Working data: Begin
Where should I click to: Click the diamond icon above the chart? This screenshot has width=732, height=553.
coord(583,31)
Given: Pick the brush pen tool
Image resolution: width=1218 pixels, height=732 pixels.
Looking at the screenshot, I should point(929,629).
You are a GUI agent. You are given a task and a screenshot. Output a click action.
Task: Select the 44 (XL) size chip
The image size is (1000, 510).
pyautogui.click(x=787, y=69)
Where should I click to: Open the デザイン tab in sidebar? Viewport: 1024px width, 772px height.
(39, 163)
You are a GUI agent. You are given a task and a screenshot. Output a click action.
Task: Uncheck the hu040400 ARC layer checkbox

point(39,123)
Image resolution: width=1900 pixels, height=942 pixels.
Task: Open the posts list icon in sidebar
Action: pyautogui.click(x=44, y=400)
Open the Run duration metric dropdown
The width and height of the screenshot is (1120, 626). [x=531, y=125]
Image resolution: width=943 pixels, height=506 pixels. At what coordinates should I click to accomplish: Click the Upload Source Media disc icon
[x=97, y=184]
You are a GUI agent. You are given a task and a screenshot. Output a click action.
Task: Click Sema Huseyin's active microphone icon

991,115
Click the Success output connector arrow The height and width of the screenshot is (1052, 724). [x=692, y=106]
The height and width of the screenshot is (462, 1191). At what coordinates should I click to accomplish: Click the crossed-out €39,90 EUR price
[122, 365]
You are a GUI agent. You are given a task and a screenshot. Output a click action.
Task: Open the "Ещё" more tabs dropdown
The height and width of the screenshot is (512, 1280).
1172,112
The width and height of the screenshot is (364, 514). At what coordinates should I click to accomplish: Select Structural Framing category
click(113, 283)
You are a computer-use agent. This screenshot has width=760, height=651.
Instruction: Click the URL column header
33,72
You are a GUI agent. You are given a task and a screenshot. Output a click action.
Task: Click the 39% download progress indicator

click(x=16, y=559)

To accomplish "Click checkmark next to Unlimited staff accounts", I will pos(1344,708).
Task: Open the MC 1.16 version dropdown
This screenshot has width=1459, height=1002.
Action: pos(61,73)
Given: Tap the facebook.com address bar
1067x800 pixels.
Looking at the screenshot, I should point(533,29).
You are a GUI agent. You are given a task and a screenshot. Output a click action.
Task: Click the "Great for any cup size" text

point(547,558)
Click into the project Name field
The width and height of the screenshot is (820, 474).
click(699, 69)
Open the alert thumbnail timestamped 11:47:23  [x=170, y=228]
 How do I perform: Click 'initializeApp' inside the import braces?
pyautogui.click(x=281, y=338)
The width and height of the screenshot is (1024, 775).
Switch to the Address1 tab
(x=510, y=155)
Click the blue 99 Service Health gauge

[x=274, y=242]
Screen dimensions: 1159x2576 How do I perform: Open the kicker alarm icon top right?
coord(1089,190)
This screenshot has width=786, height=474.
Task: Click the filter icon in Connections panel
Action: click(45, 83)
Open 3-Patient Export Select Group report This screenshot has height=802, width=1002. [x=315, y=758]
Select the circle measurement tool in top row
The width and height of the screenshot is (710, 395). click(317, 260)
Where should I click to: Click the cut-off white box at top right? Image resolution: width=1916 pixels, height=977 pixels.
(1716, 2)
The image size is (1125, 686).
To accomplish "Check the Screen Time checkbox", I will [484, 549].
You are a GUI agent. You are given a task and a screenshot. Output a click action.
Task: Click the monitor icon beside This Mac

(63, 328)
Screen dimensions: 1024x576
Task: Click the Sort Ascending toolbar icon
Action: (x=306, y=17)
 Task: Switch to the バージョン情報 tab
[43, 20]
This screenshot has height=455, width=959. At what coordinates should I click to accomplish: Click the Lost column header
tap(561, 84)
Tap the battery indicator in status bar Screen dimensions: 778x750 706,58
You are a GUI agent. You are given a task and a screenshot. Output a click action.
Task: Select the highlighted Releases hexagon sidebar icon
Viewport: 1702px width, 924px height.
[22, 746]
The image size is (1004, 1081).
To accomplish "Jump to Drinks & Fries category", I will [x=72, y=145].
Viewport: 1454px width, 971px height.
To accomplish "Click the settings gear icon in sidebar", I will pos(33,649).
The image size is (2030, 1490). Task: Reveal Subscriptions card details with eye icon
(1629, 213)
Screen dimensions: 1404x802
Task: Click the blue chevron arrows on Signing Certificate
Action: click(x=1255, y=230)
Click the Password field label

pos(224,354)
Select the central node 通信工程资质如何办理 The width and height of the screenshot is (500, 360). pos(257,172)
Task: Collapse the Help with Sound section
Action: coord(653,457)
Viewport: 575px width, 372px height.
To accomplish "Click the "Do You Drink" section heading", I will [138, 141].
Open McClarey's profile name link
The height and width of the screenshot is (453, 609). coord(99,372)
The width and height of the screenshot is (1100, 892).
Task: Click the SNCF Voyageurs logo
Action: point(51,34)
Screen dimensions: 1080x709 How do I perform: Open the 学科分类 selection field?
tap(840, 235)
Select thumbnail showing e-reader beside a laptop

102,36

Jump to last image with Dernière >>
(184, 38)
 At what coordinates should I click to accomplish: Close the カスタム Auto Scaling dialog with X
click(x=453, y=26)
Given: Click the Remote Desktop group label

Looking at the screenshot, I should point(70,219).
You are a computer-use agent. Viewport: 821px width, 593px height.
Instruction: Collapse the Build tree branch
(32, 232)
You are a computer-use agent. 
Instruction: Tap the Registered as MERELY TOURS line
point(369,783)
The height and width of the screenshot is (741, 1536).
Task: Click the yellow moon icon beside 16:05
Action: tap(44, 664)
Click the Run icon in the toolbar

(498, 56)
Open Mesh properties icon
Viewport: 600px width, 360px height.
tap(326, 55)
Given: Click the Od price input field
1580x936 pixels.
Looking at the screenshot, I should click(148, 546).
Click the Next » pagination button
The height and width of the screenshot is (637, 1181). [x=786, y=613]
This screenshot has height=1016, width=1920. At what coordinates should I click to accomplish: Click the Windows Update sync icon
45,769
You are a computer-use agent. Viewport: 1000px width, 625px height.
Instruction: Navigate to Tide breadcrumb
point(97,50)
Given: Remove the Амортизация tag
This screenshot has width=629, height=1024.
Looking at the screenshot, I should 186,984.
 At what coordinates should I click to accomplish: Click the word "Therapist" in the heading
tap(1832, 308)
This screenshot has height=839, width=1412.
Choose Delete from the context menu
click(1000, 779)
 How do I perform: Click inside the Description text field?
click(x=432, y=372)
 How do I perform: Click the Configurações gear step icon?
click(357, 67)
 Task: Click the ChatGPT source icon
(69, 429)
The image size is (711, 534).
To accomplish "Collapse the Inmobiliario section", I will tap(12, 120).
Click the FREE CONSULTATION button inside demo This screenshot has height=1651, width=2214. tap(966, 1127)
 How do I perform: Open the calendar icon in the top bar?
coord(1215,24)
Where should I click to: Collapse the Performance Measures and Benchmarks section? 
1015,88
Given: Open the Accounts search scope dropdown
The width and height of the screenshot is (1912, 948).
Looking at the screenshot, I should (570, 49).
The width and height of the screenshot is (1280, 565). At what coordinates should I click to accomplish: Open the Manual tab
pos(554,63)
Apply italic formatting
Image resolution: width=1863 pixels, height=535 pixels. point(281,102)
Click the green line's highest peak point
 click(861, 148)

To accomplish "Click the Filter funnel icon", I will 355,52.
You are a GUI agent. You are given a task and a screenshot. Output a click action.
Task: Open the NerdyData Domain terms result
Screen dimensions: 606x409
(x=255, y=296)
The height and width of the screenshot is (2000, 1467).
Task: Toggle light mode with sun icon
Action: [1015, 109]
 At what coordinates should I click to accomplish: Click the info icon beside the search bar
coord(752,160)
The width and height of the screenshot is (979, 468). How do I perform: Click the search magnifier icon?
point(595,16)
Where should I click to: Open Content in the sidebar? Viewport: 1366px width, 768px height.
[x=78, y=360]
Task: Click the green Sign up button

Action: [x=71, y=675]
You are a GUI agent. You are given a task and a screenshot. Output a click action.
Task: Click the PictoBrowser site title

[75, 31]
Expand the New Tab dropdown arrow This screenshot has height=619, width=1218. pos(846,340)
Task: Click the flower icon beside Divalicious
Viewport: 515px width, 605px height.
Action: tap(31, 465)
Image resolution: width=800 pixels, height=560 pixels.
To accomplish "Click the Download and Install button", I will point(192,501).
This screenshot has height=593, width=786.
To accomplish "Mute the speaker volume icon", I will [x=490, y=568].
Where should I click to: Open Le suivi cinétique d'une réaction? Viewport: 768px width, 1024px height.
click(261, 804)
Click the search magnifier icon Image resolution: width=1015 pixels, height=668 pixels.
Working data: End
Work to be completed: In the records above, find each line that mentions the word "computer", and copy it.

Result of the exercise:
You are a computer-use agent. This screenshot has width=760, height=651.
You are a computer-use agent. Viewport: 821px width, 593px height.
You are a computer-use agent. 
You are a computer-use agent. Viewport: 1000px width, 625px height.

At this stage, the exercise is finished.